── Raw records ──
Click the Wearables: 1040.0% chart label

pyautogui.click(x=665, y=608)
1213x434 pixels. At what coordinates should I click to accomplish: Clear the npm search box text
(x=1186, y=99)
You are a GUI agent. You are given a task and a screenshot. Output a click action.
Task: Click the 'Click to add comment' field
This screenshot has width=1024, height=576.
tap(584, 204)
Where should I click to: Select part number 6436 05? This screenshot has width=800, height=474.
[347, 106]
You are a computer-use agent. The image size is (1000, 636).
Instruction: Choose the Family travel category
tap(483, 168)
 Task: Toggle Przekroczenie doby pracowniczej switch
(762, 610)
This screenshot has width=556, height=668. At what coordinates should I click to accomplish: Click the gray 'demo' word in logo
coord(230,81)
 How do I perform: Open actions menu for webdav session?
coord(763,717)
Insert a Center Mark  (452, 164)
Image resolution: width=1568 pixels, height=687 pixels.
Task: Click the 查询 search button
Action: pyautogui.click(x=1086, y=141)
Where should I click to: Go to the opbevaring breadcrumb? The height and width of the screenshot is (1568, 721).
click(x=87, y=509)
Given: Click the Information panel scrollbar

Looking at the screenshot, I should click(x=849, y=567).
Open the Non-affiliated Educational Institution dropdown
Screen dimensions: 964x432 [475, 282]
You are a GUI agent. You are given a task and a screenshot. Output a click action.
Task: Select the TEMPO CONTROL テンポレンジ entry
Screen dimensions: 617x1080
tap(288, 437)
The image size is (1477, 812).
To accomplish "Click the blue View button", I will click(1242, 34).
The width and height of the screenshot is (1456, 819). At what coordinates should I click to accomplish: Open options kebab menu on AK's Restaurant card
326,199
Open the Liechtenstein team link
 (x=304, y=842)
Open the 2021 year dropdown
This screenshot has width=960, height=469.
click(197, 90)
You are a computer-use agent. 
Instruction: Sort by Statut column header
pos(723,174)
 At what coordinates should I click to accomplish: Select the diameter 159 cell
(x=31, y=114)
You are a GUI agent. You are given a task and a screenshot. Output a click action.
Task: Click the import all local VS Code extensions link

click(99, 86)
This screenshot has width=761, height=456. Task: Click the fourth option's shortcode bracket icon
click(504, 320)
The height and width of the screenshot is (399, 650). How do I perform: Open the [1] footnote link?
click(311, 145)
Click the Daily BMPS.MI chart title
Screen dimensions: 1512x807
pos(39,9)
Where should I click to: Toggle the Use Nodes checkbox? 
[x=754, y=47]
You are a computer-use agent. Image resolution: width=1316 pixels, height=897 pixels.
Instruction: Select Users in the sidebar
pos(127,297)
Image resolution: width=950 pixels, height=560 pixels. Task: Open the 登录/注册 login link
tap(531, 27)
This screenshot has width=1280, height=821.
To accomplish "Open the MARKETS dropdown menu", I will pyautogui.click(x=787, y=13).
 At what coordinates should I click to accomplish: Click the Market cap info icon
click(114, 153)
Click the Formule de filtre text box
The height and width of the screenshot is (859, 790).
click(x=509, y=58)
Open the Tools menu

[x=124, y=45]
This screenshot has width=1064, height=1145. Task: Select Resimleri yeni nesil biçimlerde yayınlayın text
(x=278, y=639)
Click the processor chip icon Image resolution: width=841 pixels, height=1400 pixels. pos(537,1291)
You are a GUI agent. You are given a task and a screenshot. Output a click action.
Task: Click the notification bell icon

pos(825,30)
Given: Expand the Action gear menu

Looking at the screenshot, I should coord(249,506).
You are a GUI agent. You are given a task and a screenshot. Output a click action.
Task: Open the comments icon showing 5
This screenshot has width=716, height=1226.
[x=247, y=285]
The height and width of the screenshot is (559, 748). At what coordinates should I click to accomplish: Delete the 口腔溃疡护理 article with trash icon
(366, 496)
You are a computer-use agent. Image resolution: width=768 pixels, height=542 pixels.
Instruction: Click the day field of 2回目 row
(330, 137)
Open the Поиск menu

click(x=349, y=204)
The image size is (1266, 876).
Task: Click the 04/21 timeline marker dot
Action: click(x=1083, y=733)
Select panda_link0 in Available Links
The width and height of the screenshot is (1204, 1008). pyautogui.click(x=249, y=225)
───
Rewrite the records as a numbered list, starting with the line that contains "You are a computer-use agent. Image resolution: width=768" and going through the end of the records. Leave out blank lines.

> [Task solution]:
1. You are a computer-use agent. Image resolution: width=768 pixels, height=542 pixels.
2. Instruction: Click the day field of 2回目 row
3. (330, 137)
4. Open the Поиск menu
5. click(x=349, y=204)
6. The image size is (1266, 876).
7. Task: Click the 04/21 timeline marker dot
8. Action: click(x=1083, y=733)
9. Select panda_link0 in Available Links
10. The width and height of the screenshot is (1204, 1008). pyautogui.click(x=249, y=225)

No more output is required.